The resistor will have to provide a drop of 4 volts at the current which the relay actually takes. All you say is that it's a 'little amp draw' but we need actual numbers. If it's 100 milliamps, you need a 40 ohm resistor. If it's only 20 milliamps, you'd need a 200 ohm resistor. Whatever the figure, you'll need Ohms = 4000 divided by milliamps.

Almost a 17% increase. I'm unsure you'd get away with it but you could try. Personally I'd go buy the correct size.

If you must try it with a resistor in series bear in mind the coil is inductive and the resister will be, well resistive. Maybe it won't make a lot of odds though. Been too long to work it out at my age. Memory fails.

Bear in mind the wattage of the resistor too. 4² / 40Ω = 400mW.

When I was a lad aircraft used to use 28V - perhaps somewhere selling aircraft spares may help.

The power dissipated by the relay is proportional to the square of the voltage – by increasing the voltage by 4V (17%) you will increase the power dissipation by 36%, probably nothing to worry about unless the ambient temperature of the relay is over 50C.

Rather than use a resistor to drop the 4V, the value of which will depend on the current – why not use a 3.9V zener diode, that way you will be supplying 24V to the relay regardless of current flow.

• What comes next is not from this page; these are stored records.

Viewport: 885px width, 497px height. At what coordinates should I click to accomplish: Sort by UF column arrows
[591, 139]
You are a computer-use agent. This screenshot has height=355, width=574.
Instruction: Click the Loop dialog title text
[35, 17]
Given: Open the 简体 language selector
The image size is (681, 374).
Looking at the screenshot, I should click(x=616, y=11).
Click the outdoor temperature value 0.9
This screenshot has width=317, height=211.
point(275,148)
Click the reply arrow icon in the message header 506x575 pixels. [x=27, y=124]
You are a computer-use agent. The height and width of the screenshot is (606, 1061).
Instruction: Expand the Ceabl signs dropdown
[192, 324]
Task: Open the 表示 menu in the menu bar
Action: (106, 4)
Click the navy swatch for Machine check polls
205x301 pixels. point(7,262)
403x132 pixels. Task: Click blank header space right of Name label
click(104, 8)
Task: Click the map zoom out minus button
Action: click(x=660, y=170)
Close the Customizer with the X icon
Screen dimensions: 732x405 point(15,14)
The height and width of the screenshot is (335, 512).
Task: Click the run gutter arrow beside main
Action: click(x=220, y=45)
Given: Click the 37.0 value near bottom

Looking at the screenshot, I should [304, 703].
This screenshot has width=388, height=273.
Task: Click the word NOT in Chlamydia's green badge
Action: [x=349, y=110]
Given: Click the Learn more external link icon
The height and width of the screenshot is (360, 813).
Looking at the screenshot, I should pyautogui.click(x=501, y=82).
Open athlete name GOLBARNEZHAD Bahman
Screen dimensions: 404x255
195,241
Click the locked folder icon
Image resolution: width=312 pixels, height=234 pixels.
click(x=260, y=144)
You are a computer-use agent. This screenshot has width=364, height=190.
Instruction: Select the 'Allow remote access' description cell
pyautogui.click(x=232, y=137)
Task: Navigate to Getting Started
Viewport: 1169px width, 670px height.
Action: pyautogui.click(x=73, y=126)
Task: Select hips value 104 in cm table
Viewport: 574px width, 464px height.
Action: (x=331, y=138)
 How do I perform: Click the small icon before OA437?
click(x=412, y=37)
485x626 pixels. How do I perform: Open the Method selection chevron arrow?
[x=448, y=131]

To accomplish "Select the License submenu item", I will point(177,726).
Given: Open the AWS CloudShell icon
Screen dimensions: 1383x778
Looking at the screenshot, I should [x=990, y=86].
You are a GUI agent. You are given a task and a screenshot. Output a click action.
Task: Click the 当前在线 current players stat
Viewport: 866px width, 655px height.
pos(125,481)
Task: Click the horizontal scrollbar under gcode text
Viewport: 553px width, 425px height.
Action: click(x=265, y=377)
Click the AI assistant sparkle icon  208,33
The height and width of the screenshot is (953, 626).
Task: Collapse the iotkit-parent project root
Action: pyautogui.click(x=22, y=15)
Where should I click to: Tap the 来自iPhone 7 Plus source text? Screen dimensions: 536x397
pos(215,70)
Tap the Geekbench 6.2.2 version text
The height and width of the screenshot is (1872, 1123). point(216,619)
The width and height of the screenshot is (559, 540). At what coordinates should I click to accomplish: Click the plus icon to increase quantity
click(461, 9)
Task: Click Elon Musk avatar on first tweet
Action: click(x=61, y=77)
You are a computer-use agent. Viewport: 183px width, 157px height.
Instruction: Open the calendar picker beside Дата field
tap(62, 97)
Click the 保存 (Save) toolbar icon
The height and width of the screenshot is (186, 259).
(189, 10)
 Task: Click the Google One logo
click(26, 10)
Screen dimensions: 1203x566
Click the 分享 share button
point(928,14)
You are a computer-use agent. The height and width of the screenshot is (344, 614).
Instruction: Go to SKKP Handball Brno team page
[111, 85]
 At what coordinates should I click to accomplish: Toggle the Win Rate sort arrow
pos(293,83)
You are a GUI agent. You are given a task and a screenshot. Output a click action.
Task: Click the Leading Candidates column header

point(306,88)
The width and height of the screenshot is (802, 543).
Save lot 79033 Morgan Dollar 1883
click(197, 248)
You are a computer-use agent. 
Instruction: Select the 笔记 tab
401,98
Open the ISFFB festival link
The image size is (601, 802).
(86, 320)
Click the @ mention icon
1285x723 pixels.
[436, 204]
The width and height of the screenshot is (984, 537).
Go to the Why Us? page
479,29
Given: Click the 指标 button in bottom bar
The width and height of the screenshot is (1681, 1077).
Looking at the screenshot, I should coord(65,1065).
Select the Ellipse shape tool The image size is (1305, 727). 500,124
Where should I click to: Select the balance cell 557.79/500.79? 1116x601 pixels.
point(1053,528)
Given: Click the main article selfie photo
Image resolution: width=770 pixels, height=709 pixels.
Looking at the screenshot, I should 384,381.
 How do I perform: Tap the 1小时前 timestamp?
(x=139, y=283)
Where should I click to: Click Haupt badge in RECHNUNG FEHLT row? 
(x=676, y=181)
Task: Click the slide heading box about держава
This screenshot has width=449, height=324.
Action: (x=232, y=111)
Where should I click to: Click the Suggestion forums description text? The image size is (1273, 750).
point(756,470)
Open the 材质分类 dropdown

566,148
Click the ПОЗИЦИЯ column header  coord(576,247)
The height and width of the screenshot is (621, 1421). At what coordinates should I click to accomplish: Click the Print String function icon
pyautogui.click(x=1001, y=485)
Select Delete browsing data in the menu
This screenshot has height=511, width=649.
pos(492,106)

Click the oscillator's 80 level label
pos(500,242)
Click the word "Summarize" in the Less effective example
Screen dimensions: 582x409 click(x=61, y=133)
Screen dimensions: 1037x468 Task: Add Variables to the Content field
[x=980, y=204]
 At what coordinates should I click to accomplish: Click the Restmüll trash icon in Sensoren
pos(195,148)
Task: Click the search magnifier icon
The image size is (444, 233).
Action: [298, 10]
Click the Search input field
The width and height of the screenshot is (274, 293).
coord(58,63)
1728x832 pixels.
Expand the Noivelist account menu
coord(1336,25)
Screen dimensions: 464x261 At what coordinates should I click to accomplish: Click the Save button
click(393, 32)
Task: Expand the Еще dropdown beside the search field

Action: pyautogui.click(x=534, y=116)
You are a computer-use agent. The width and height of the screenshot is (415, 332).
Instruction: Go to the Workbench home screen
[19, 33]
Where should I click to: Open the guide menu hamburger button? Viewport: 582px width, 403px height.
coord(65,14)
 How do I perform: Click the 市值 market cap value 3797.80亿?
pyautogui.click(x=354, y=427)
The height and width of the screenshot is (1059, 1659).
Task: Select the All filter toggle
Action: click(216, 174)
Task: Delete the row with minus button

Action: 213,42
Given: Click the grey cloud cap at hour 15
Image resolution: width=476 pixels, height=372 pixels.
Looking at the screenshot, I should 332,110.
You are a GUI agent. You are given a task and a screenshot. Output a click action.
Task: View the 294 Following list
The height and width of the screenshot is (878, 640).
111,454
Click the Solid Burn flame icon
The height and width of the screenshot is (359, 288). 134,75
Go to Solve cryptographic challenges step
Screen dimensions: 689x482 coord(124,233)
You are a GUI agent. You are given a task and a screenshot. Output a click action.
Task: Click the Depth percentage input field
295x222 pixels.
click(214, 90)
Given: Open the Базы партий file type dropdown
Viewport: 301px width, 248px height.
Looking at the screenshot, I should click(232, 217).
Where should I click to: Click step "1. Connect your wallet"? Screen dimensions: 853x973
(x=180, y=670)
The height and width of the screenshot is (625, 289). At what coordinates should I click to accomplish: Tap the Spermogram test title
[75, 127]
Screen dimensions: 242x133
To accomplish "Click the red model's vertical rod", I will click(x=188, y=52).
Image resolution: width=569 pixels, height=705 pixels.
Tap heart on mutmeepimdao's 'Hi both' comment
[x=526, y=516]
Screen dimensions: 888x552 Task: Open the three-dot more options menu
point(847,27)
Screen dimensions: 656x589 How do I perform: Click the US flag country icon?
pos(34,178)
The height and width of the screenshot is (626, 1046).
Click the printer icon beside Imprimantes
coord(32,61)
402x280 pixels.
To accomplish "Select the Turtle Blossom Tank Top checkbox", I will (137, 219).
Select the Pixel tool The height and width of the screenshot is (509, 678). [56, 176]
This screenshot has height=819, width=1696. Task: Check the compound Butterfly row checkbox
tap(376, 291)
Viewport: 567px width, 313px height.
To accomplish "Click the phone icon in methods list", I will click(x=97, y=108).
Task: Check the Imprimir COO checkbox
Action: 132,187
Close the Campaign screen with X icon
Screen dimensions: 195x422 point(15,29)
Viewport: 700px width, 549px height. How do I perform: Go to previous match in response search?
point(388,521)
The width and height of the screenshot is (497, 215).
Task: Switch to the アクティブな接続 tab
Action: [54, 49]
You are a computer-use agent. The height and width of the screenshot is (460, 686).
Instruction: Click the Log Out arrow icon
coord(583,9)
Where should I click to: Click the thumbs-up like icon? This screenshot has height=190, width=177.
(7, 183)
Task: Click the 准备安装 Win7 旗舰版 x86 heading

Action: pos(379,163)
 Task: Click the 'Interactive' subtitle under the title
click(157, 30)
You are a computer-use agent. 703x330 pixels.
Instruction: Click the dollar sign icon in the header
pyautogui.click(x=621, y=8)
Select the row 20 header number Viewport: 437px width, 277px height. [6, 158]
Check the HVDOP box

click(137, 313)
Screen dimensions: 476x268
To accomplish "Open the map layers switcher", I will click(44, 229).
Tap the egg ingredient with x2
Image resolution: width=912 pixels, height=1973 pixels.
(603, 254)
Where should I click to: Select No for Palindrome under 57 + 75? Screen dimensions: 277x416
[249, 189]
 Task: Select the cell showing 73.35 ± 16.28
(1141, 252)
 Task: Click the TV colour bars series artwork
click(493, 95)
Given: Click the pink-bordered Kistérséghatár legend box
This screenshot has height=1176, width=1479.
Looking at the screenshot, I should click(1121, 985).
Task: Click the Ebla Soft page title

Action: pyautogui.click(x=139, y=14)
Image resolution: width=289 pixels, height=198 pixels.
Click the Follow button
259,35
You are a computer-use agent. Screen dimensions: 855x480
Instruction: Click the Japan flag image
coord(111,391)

Adding a resistor to a relay coil isn't always as simple as it sounds.

Relays draw an inrush current which is three to five times the holding current when they are first energised because the magnetic circuit is not yet energised. It is possible that a resistor could cause such a voltage drop during inrush that it does not pull the armature hard enough.

I would be more inclined to used Hymie's zener diode solution.